Traditional farming equipment was outfitted with highly precise navigation equipment, and fields that were once plowed using just the human eye and inherited instincts were now worked in a technical and systematic manner. This added acres to every field while creating a database where every single seed has X, Y, Z coordinates that could be used to apply water, fertilizers and if need be, pesticide/fungicide.
But after decades of precise agriculture and countless interviews with farmers worldwide, we cannot say with accuracy what the saving have been or even if it was all worth it. All of that changed on Friday July 14, 2023, when we interviewed Jonathan Saborio, a Costa Rican Agronomic Engineer in Colombia who was able to prove, beyond any doubt that precision agriculture saves money, water, fertilizers and pesticides (tons of it, each!).
Saborio left his native Costa Rica in 2016 to work in banana and pineapple plantations in Colombia. What he faced when he arrived in the South American country was discouraging.

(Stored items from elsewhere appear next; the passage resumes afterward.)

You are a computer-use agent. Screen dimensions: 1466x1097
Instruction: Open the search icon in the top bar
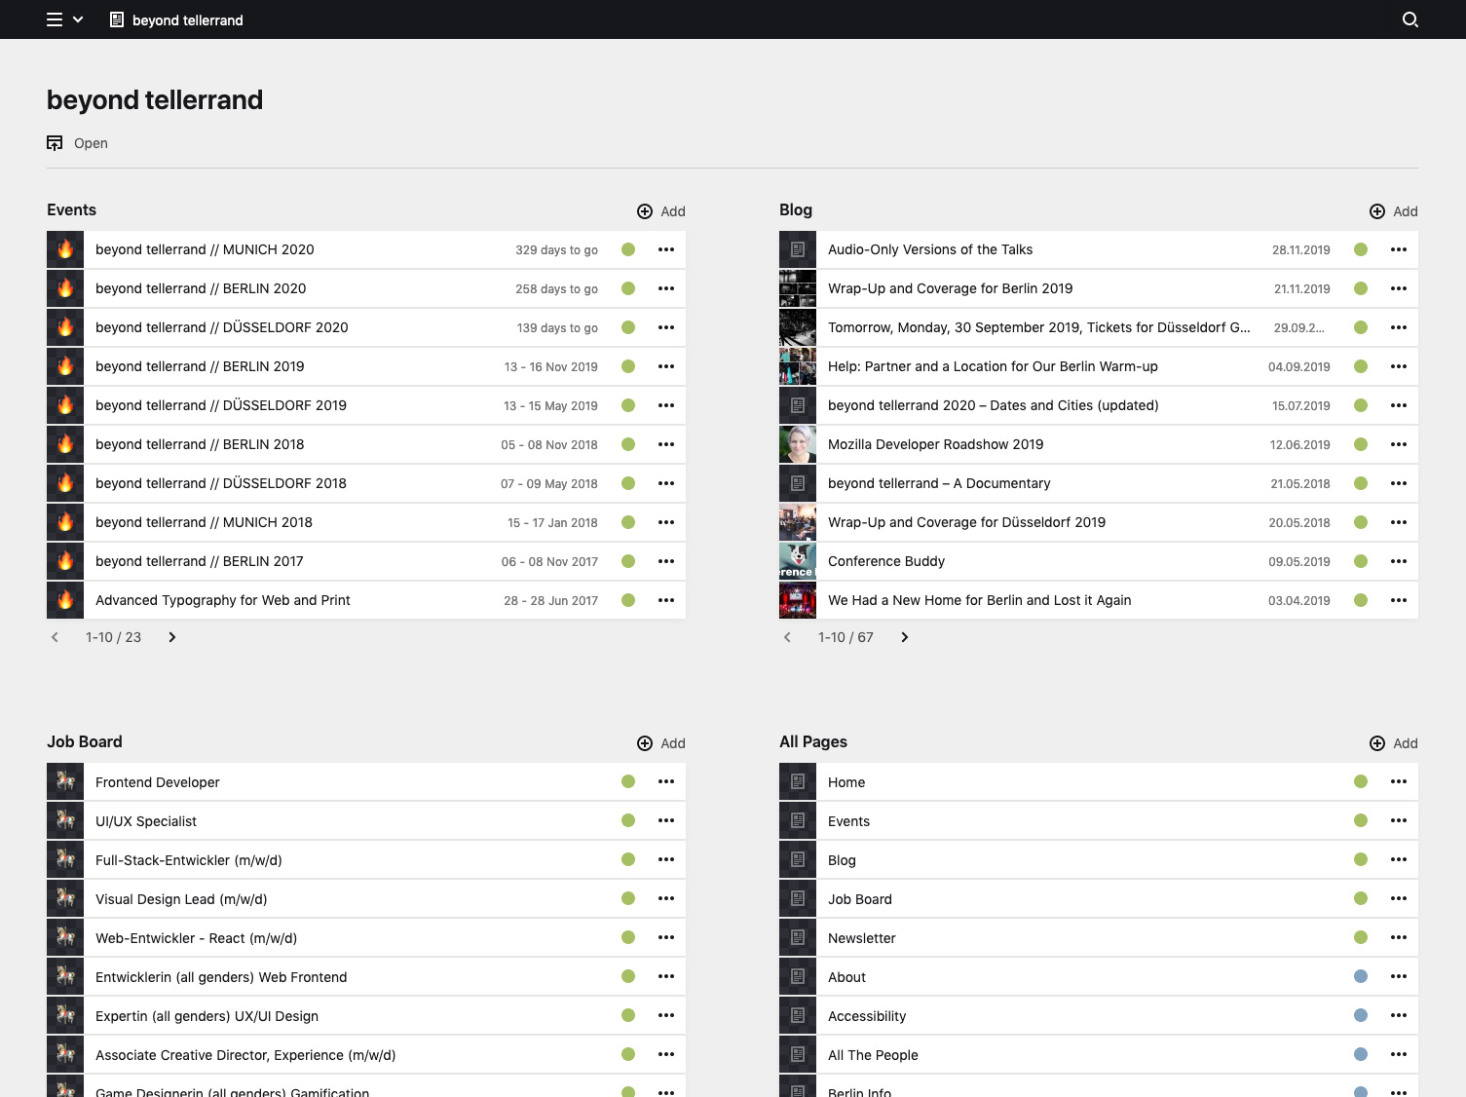[x=1410, y=19]
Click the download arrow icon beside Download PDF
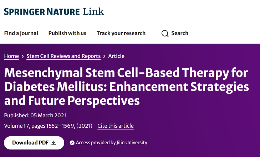The height and width of the screenshot is (157, 260). point(54,143)
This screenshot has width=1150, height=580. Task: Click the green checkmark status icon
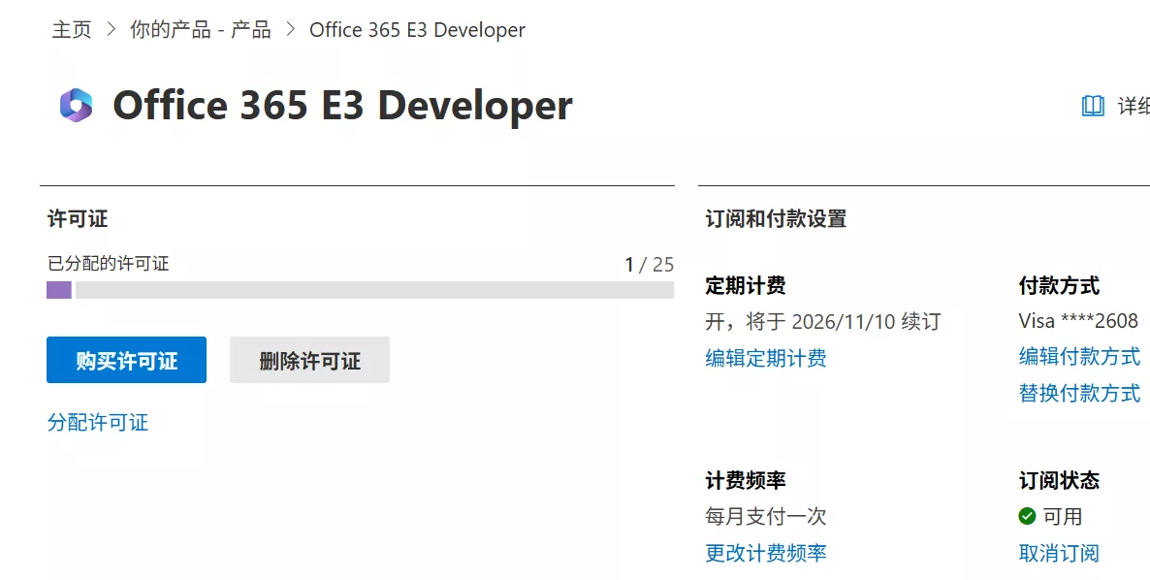coord(1028,516)
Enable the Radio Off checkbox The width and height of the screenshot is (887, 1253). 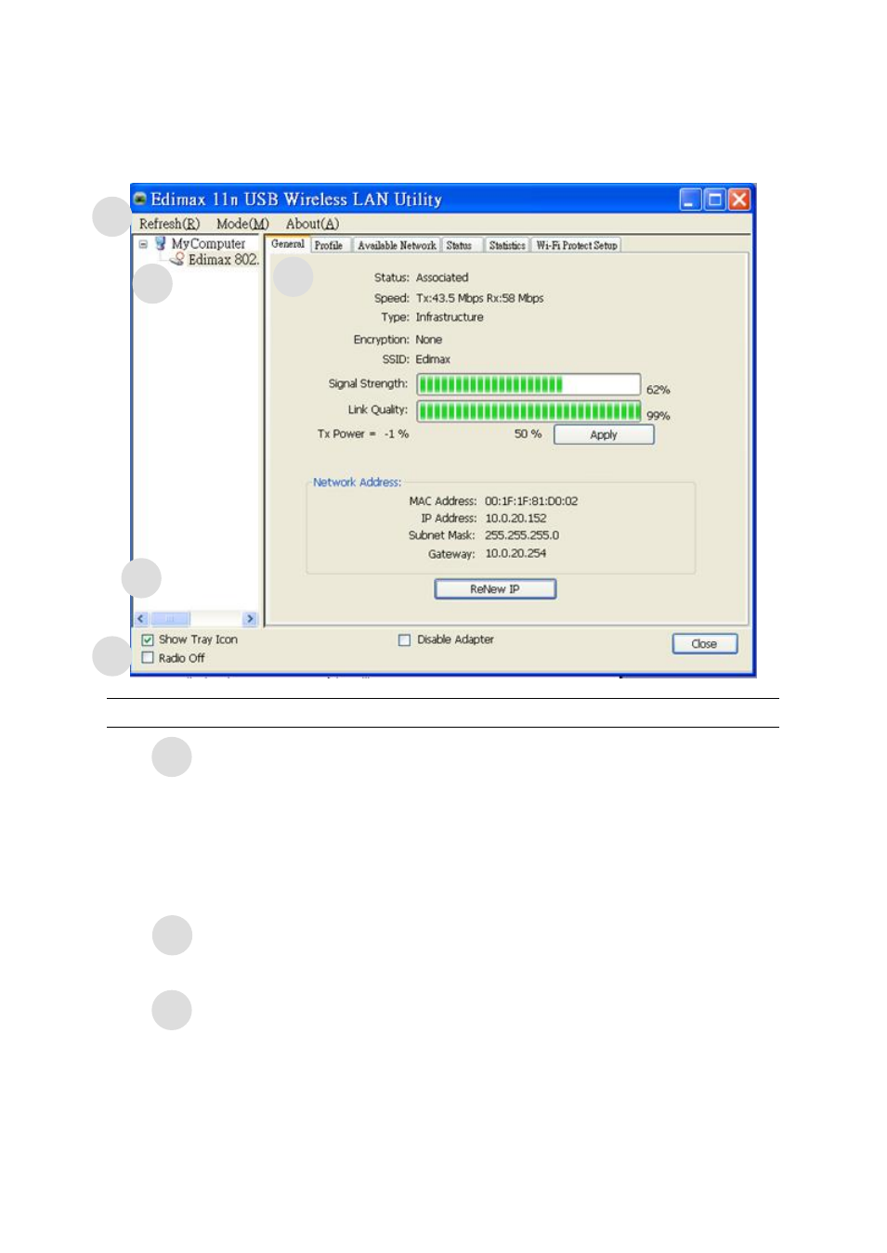click(x=148, y=658)
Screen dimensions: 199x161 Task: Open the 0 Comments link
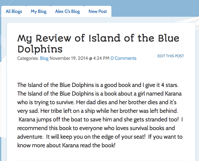[123, 58]
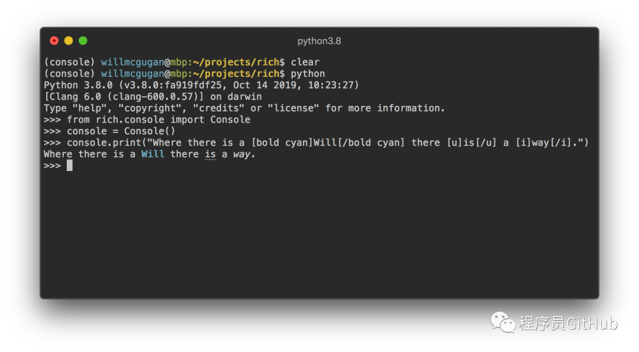Click the console = Console() line
This screenshot has width=639, height=352.
(x=121, y=131)
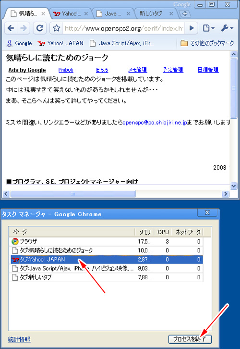
Task: Open the wrench settings menu
Action: pyautogui.click(x=227, y=28)
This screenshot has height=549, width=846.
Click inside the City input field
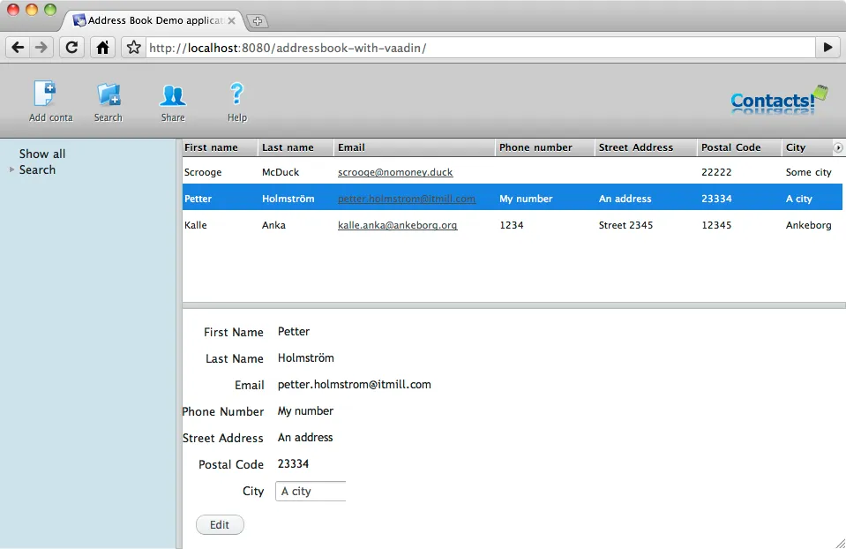309,492
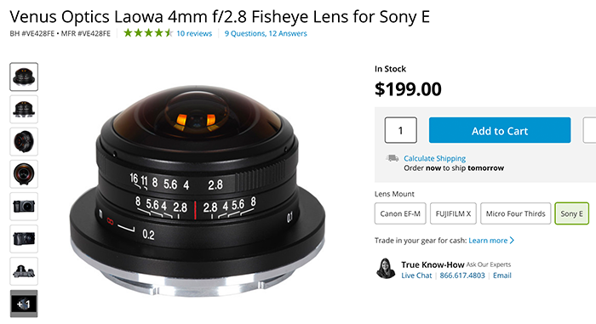Click the star rating icons
This screenshot has height=324, width=596.
pos(148,33)
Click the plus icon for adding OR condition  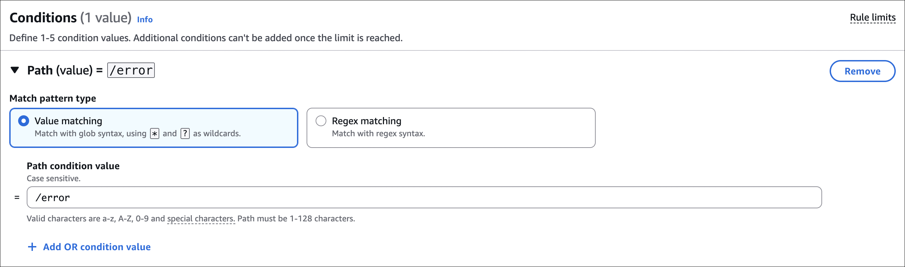tap(32, 247)
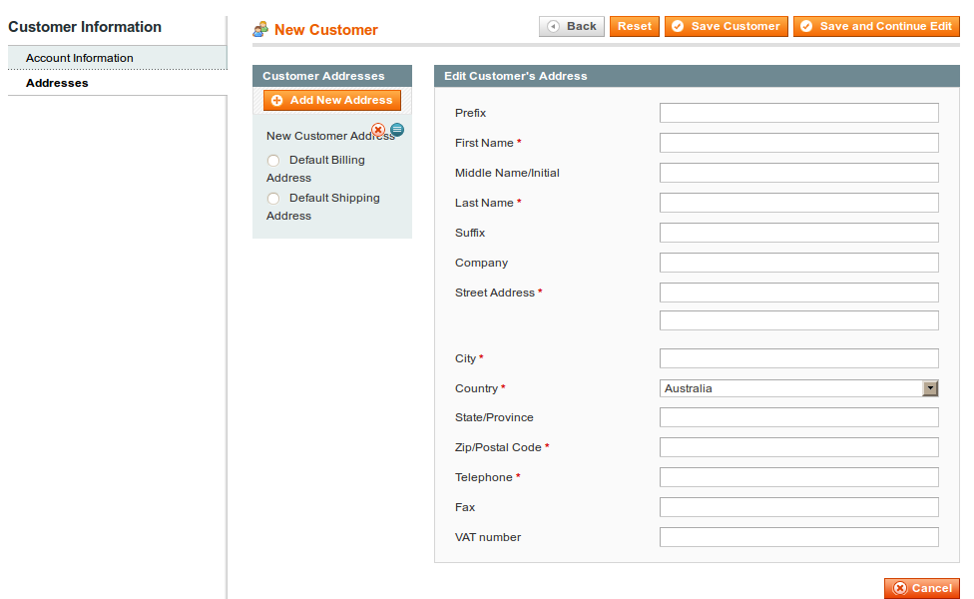Screen dimensions: 974x599
Task: Focus the First Name input field
Action: (x=798, y=143)
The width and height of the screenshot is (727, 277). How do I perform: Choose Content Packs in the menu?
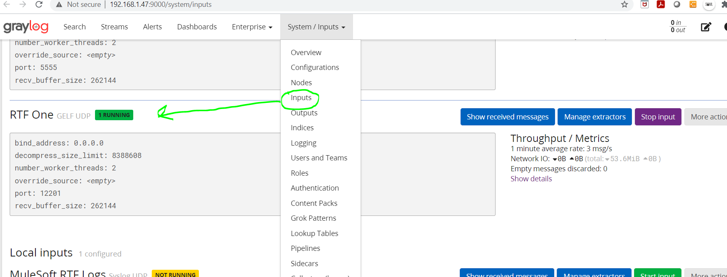coord(314,203)
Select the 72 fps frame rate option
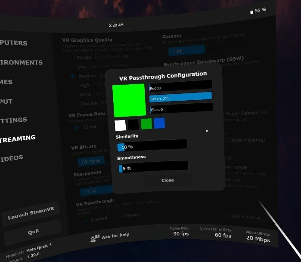Image resolution: width=301 pixels, height=262 pixels. tap(77, 127)
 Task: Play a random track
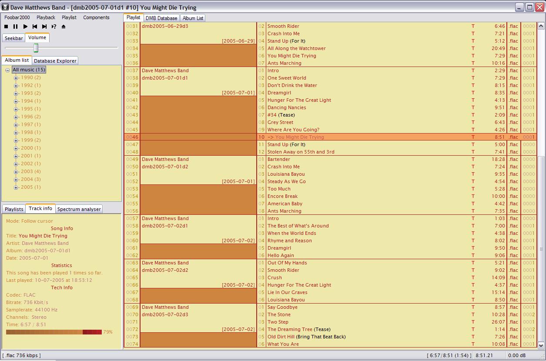click(x=54, y=27)
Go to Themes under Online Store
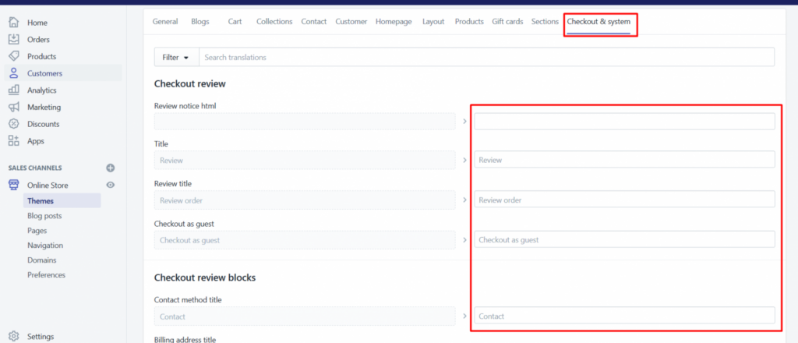The image size is (798, 343). coord(41,201)
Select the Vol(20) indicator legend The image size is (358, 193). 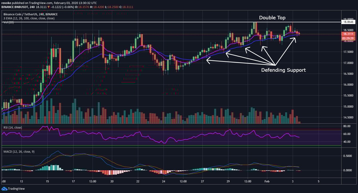[x=8, y=22]
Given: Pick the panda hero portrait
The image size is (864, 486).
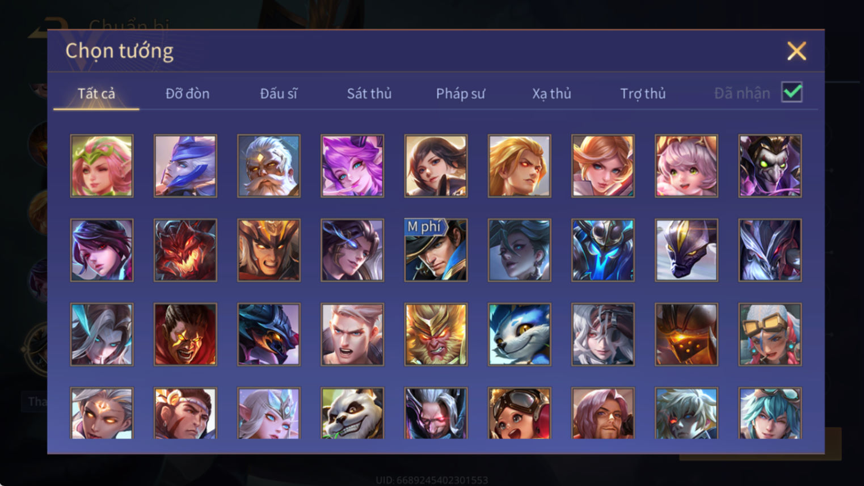Looking at the screenshot, I should [x=352, y=413].
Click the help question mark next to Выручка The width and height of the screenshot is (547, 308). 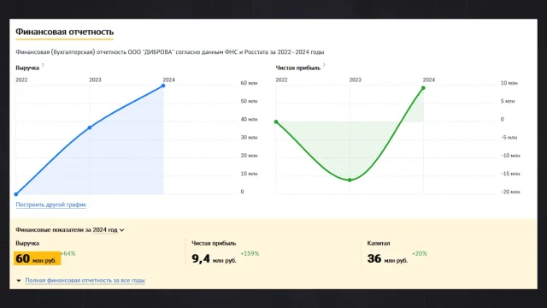43,65
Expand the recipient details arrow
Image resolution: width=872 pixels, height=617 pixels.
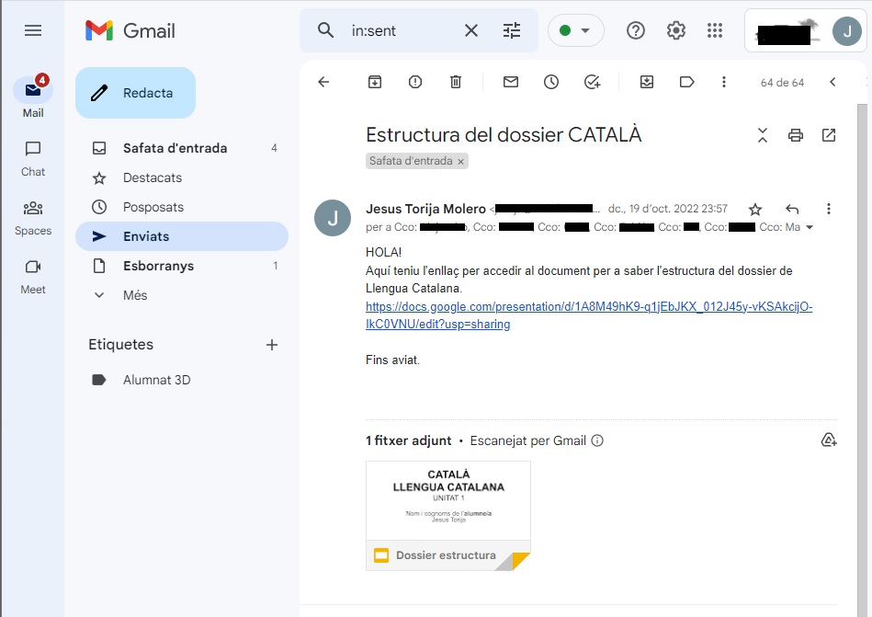point(810,227)
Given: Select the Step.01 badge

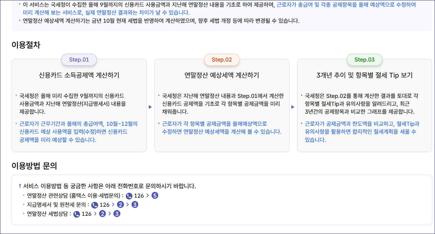Looking at the screenshot, I should [79, 60].
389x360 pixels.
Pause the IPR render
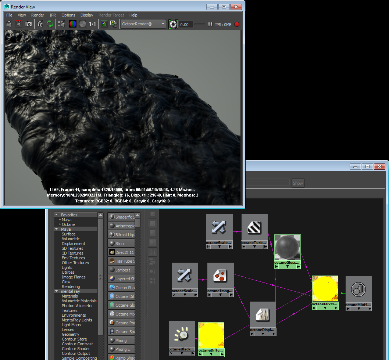click(x=210, y=24)
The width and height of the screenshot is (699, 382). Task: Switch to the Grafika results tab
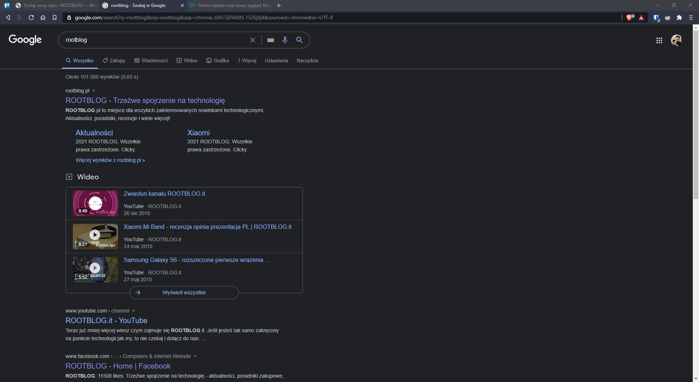(218, 60)
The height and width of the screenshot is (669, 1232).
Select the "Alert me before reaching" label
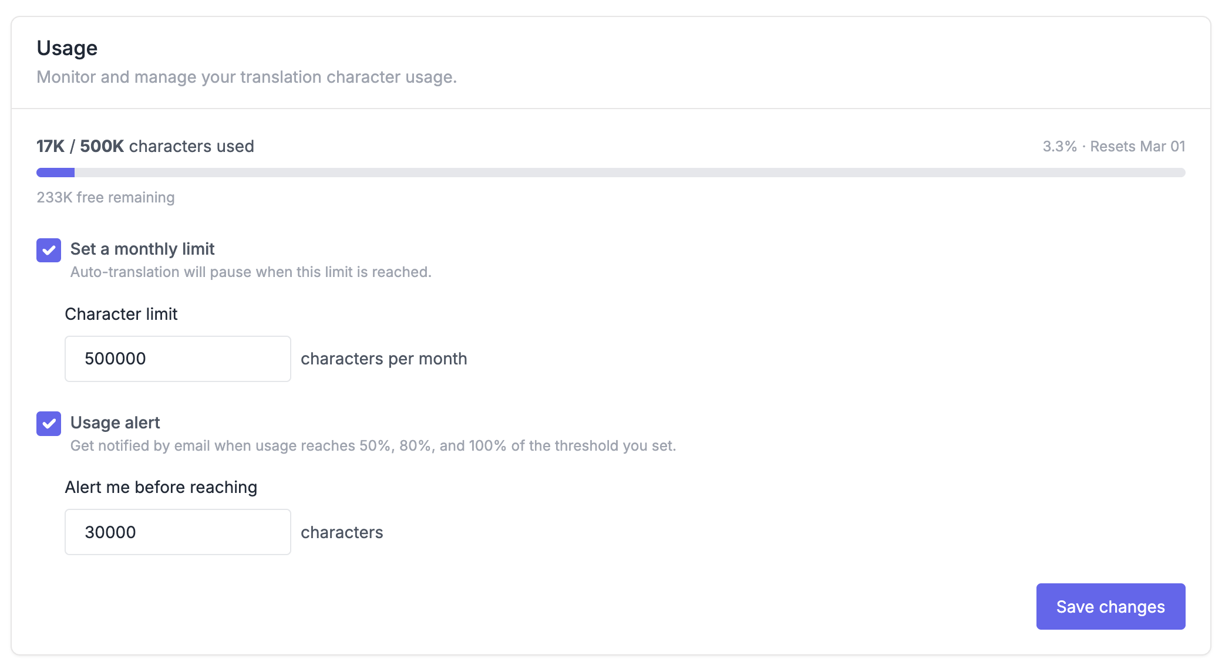point(161,487)
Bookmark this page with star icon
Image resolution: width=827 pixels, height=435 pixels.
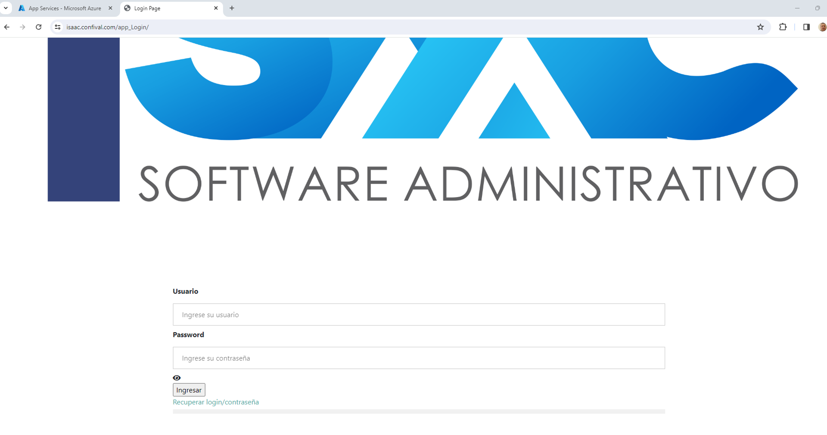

“The main problem in the agro-business in Colombia, and I believe in many countries, is absenteeism, or the fact that workers simply don’t show up to work on a daily basis,” Saborio said with concern. “So, the alternative is to add technology to the farm in order to decrease dependability labor. A level of 5% is unsustainable and in Colombia I found levels of 36%. I simply could not grow the crops efficiently with a third of my workforce simply not showing up.”
Saborio and his team were forced by farmhands’ availability, or lack thereof, to look for technologies that would replace human intervention and uncrewed aviation fit the bill perfectly.
“I’d heard about using drones for agriculture, but it was mostly for spraying, so initially I was looking for other alternatives. But in 2018, we bought one and began testing our assumptions,” Saborio said. “If you can’t measure it, you can’t control it and then you can’t manage it. That’s my motto in agriculture. There are two variables you can control: production per acre and cost per acre. Everything else is out of your hands. Things like rain, droughts and availability of resources are issues that you have to deal with as they become available.”
Saborio arrived in Colombia with a large set of benchmarks and important milestones from his professional experience in Costa Rica. For example, he found that one of the most important indicators of good farming practices in pineapple crops is the ration of farm workers per hectare (2.47 acres), which should be .50 or half a worker per 2.47 acres.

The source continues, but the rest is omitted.